§ Required action: In the entries below, find the line with "Viewport: 1200px width, 630px height." and the line with "Open the chart export hamburger menu". Repeat exactly everything between them, those two lines included, but not the pictures.

§ Material to process:
---
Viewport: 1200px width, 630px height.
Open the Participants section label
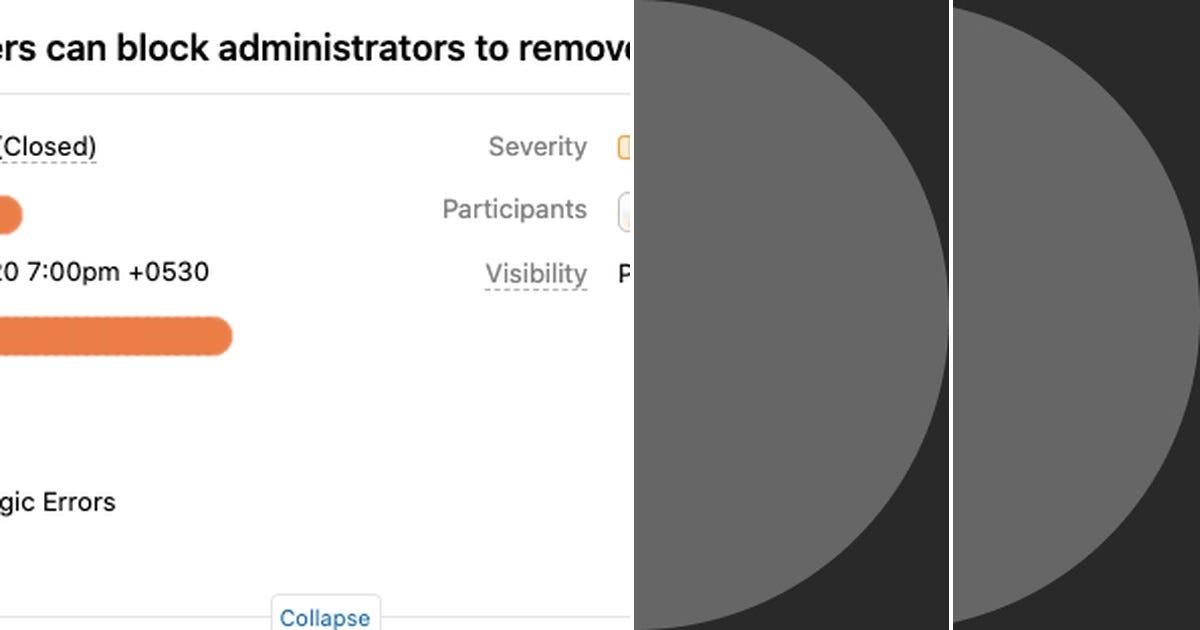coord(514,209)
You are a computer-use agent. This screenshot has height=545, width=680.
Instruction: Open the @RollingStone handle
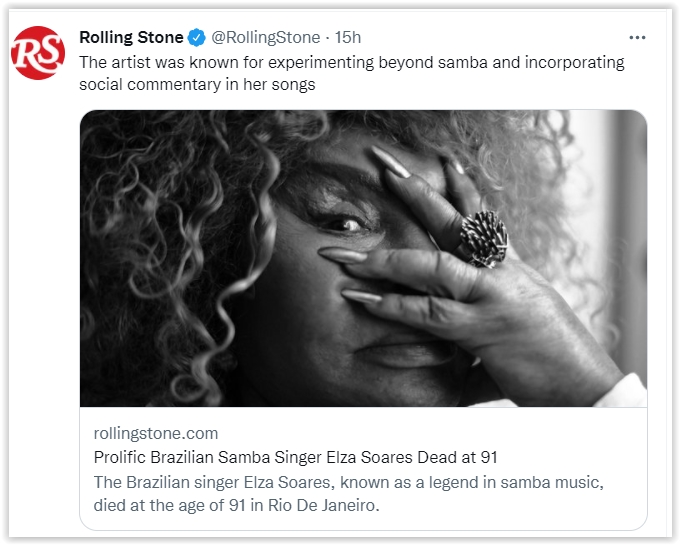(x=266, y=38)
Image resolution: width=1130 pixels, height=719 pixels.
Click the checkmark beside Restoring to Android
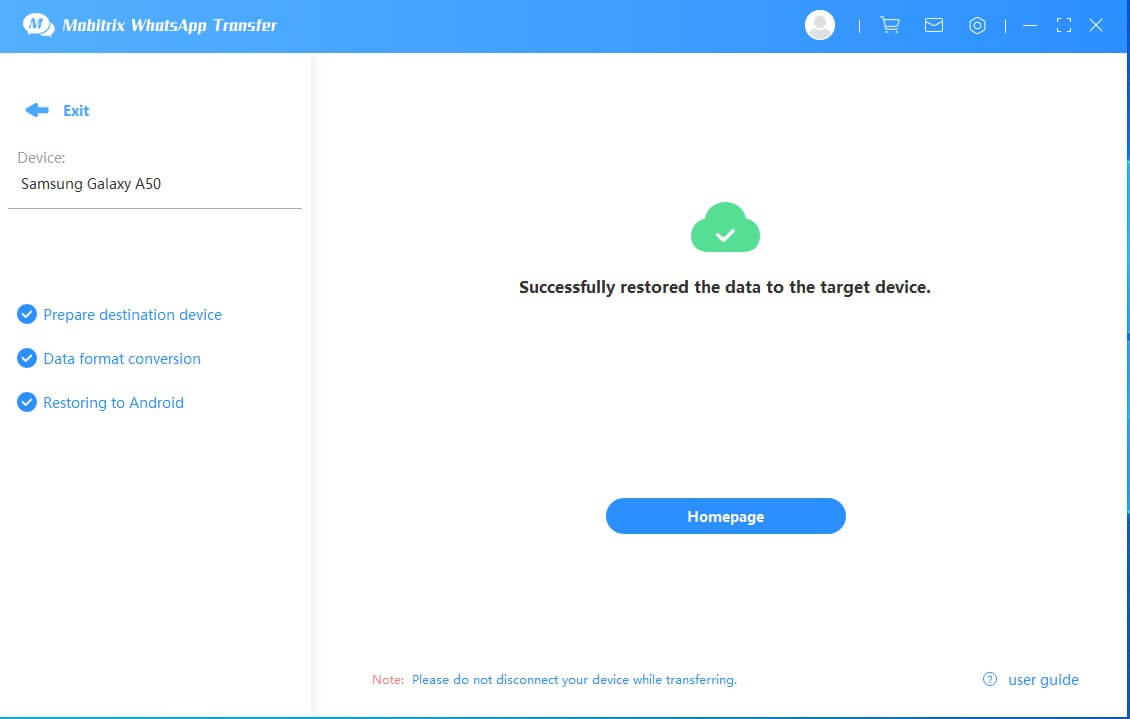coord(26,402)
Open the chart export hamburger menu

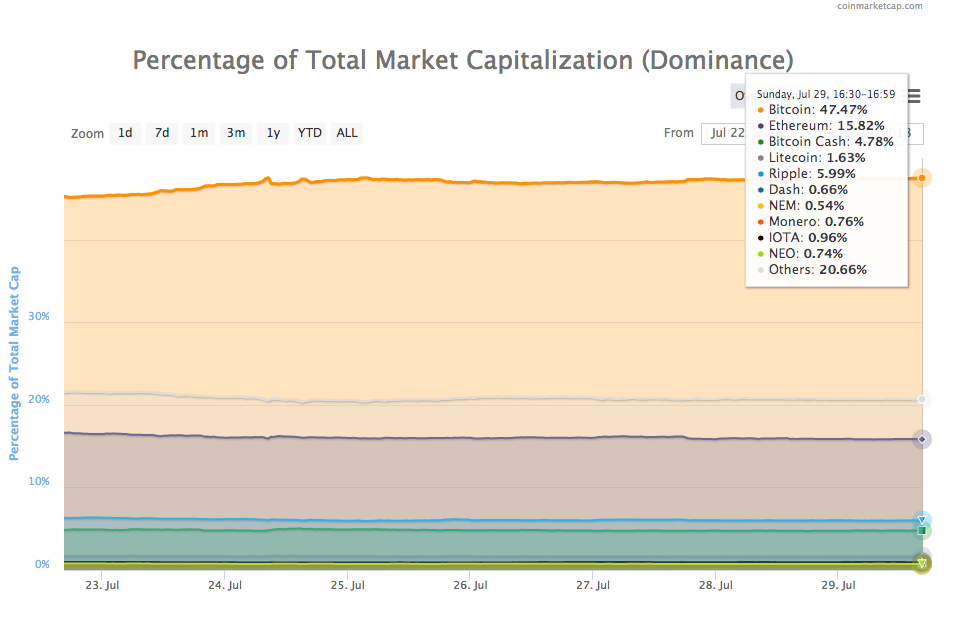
---
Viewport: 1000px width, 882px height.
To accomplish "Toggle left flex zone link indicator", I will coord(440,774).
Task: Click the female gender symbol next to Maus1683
---
§ Solution:
Viewport: 1200px width, 630px height.
Open the Participants section label
coord(514,209)
You are a computer-use agent. This screenshot has height=545, width=680.
Instruction: Open the @RollingStone handle
(x=266, y=38)
Image resolution: width=1130 pixels, height=719 pixels.
Click the checkmark beside Restoring to Android
coord(26,402)
Open the chart export hamburger menu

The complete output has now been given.